I would bet it would be a good idea to first get permission from the orig site where you found them. Some may be stock photos for which they paid, and you need to have permission from the source. Some will say, "No problem, use it at your pleasure"

If you were just hot linking a photo here and NOT for commercial gain, I have a feeling the copyright laws are a little different than for using pix on your site as promotional content. 

But what do I know, I've never even been a lawyer in a school play (I was a Latin speaking Roman prostitute in 1967)


----------



## Rbriggs82 (Jul 9, 2012)

daArch said:


> I would bet it would be a good idea to first get permission from the orig site where you found them. Some may be stock photos for which they paid, and you need to have permission from the source. Some will say, "No problem, use it at your pleasure"
> 
> If you were just hot linking a photo here and NOT for commercial gain, I have a feeling the copyright laws are a little different than for using pix on your site as promotional content.
> 
> But what do I know, I've never even been a lawyer in a school play (I was a Latin speaking Roman prostitute in 1967)
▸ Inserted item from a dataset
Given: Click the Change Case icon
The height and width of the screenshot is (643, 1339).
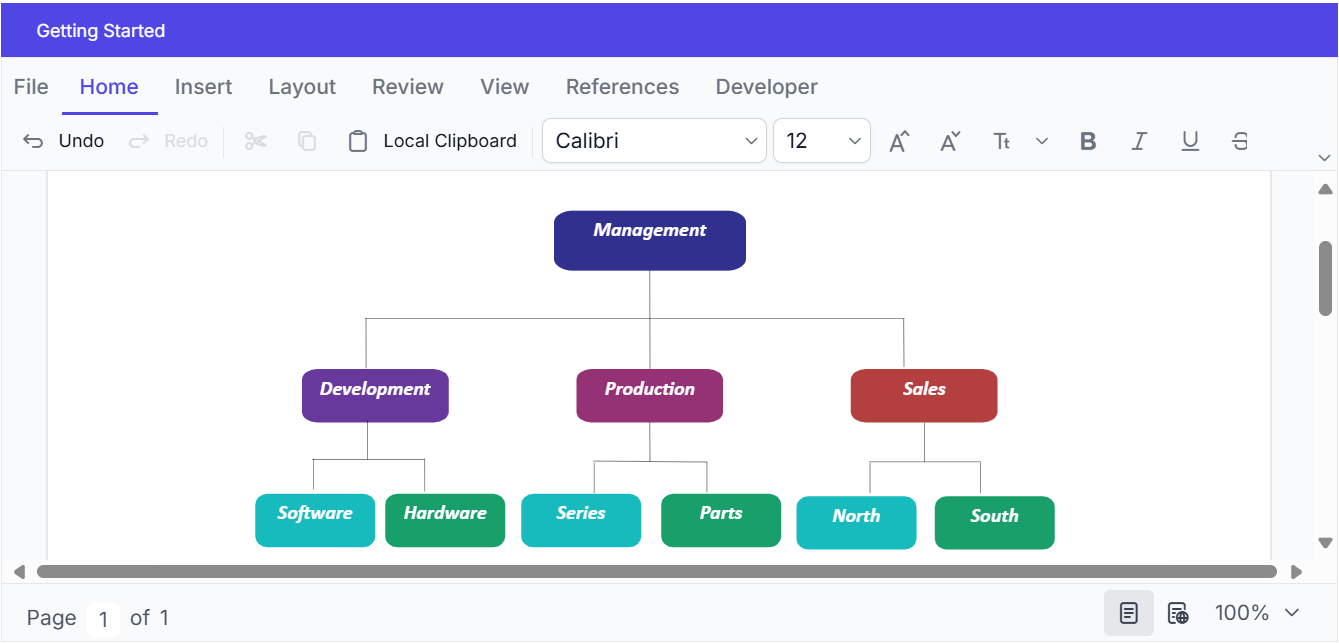Looking at the screenshot, I should coord(1002,141).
It's not for promotional reasons. The blog post premise is my favorite / most popular Sherwin Williams colors. I'm trying to do around 10 per category, whites, beige, yellow, ect. Which would mean a lot of asking for photos from many sites that I'm pretty sure the pics aren't even theirs in the first place. None of these are from other painters websites and pretty much all can found on Pinterest. 

Do you think I run into issues if I make clear that they aren't my photos and credit the source from where they came with a link?


----------



## Wildbill7145 (Apr 30, 2014)

I'd definitely do some research on this. There's lots of info on the web about the legal concept of "fair use".

A friend of mine who's a dog breeder found pictures of her dogs being used on calendars, but she'd never been asked for permission. She sued them. I never did ask her what she got in terms of compensation.


----------



## Gough (Nov 24, 2010)

Rbriggs82 said:


> So I'm working on a blog post that's going to require a lot of pics (mainly from bigger home design sites) I have some of them that are my own but still need a good amount. If I were to use a pic from another website and credit them at the bottom with a link is that considered acceptable. I've never used anyone else's pictures before so I'm not well versed on the proper etiquette.
> 
> Thanks!


I know there are some ( mostly past ) members here who are very good at this:whistling2:


----------



## Rbriggs82 (Jul 9, 2012)

Wildbill7145 said:


> I'd definitely do some research on this. There's lots of info on the web about the legal concept of "fair use".
> 
> A friend of mine who's a dog breeder found pictures of her dogs being used on calendars, but she'd never been asked for permission. She sued them. I never did ask her what she got in terms of compensation.


Now that I can definitely see as an issue, they were directly profiting from it. 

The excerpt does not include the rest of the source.